Persistent Efforts to Counter a Persistent Nuclear Threat | Sojourners

Persistent Efforts to Counter a Persistent Nuclear Threat

A generation has now come of age now for which "Fall Out Shelter" signs are nothing but rusty remnants of a time long past. Young people who have no memory of the Soviet Union and who were never alive when the Berlin wall stood cast their ballots in a Presidential election. For them, the "Cuban Missile Crisis" is a paragraph in a history book and the entire Cold War just a few pages.

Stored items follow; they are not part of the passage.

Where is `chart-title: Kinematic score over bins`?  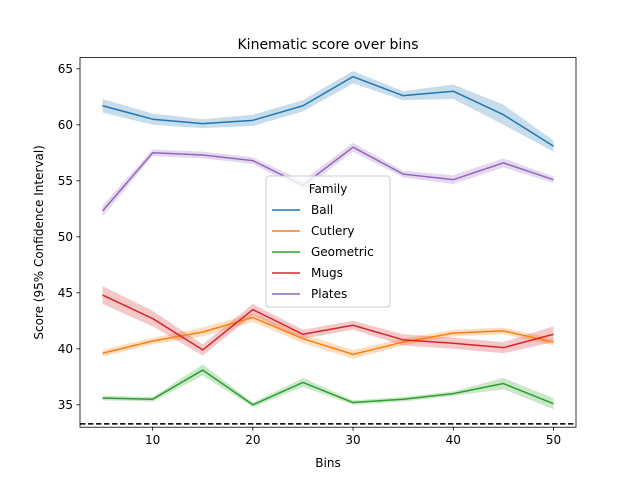 chart-title: Kinematic score over bins is located at coordinates (328, 45).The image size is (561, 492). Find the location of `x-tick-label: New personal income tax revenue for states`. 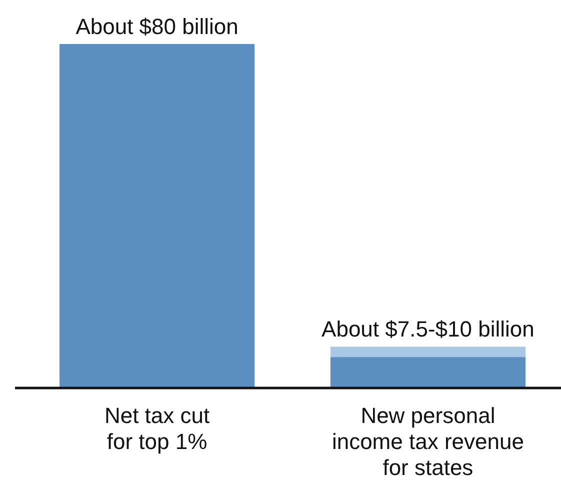

x-tick-label: New personal income tax revenue for states is located at coordinates (428, 442).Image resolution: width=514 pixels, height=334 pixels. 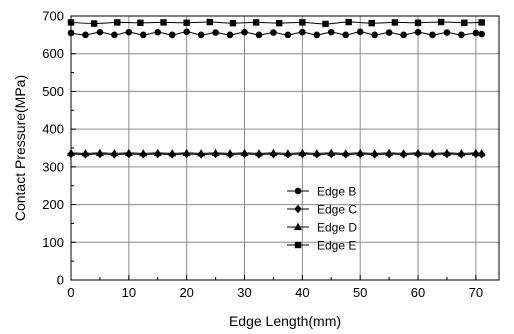 What do you see at coordinates (186, 292) in the screenshot?
I see `x-tick-label: 20` at bounding box center [186, 292].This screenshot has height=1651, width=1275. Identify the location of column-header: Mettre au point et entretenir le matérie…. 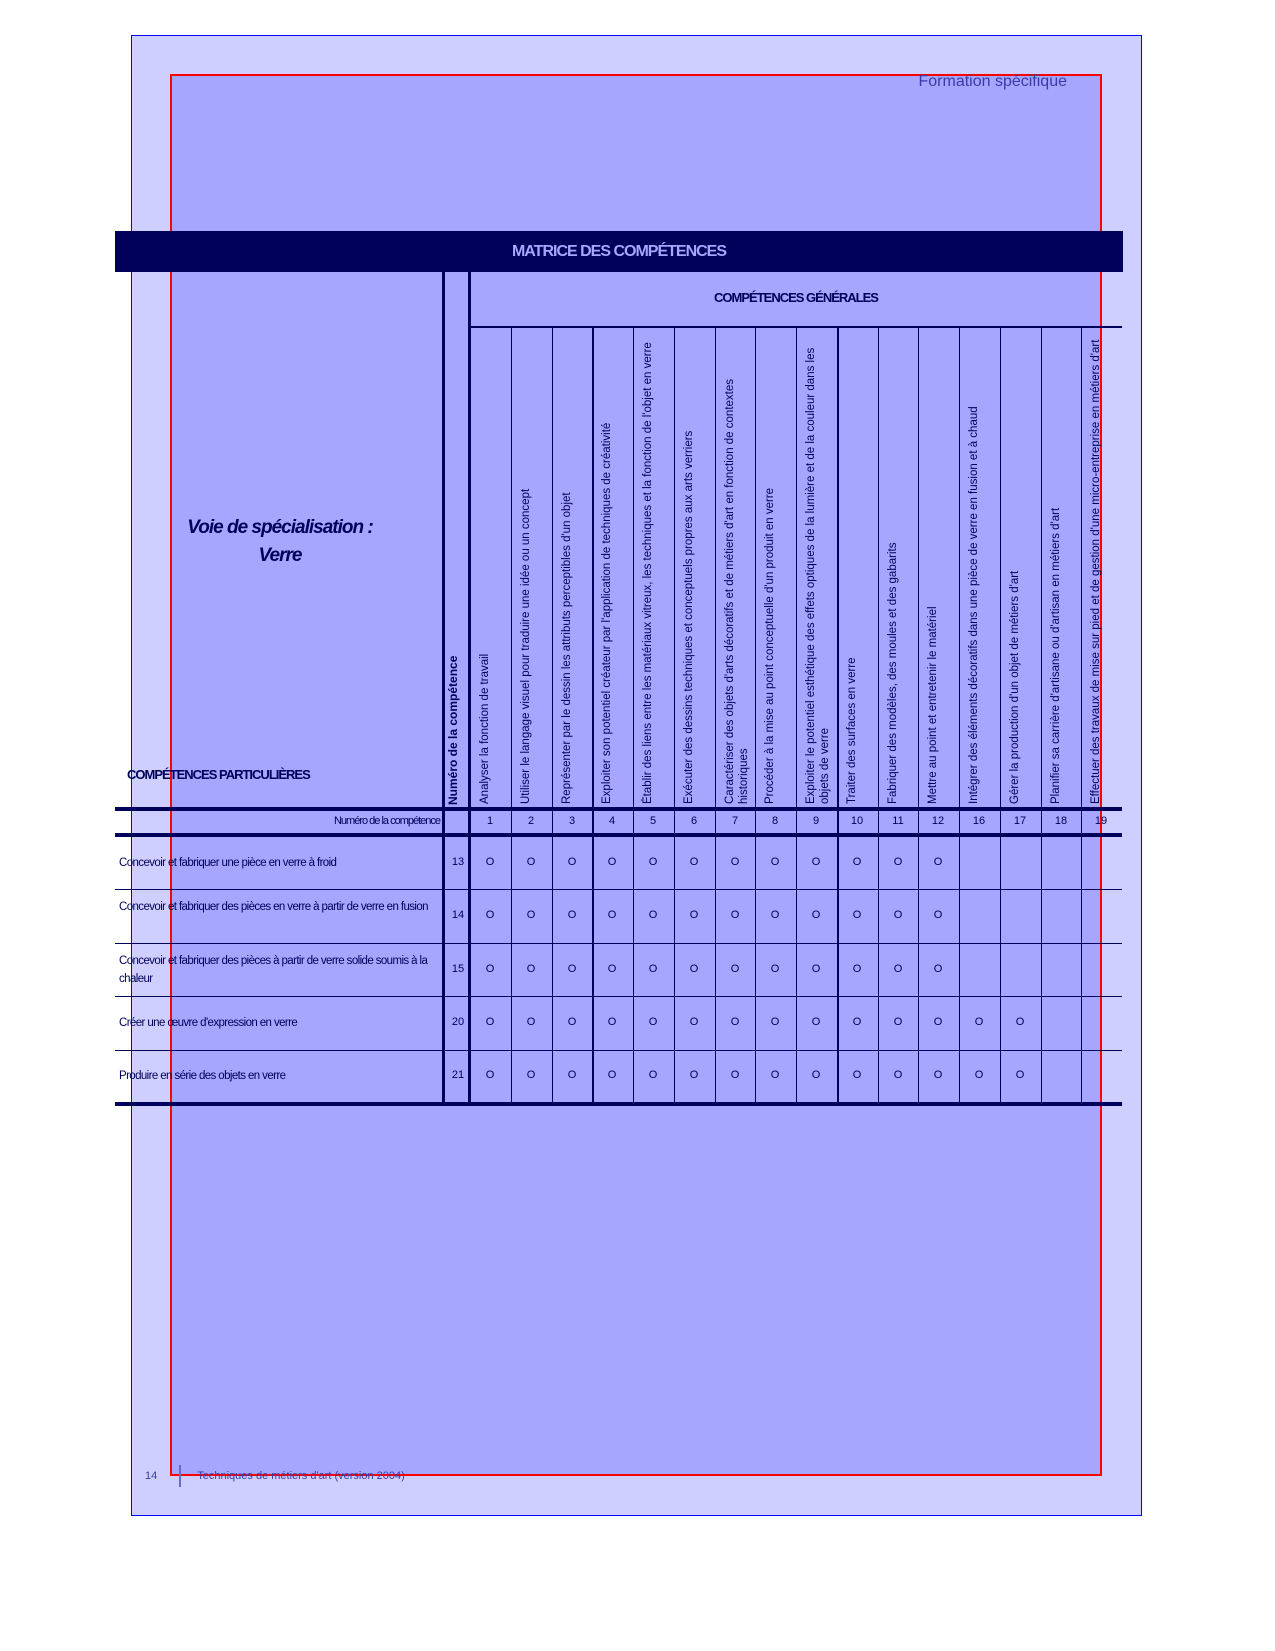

This however, does not erase the bitter irony that President Obama spoke to in Prague yesterday, "Today, the Cold War has disappeared but thousands of those weapons have not. In a strange turn of history, the threat of global nuclear war has gone down, but the risk of a nuclear attack has gone up."

Past Presidents have taken strides towards disarmament; historians tell us that Reagan was constantly haunted by the threat. I know that President Obama feels a personal burden about the threat that nuclear weapons pose to our world. This is why I hope and pray that the vision he declared without equivocation comes quickly to pass, he said, "So today, I state clearly and with conviction America's commitment to seek the peace and security of a world without nuclear weapons."

He went on to recognize that we are still a long way off and that, "This goal will not be reached quickly -- perhaps not in my lifetime. It will take patience and persistence." The progress that has already been made through patience and persistence is evident in this young generation that has not grown up with the same prevailing fears that many of us who came to age in the Cold War have. While the fear is not as palpable, the threat is still real and the progress that will be made will greatly depend upon generations uniting to remove this blight from our planet. The challenge is before us and the uphill battle will continue for as the President said:

Now, I know that there are some who will question whether we can act on such a broad agenda. There are those who doubt whether true international cooperation is possible, given inevitable differences among nations. And there are those who hear talk of a world without nuclear weapons and doubt whether it's worth setting a goal that seems impossible to achieve.

But make no mistake: We know where that road leads. When nations and peoples allow themselves to be defined by their differences, the gulf between them widens. When we fail to pursue peace, then it stays forever beyond our grasp. We know the path when we choose fear over hope. To denounce or shrug off a call for cooperation is an easy but also a cowardly thing to do. That's how wars begin. That's where human progress ends.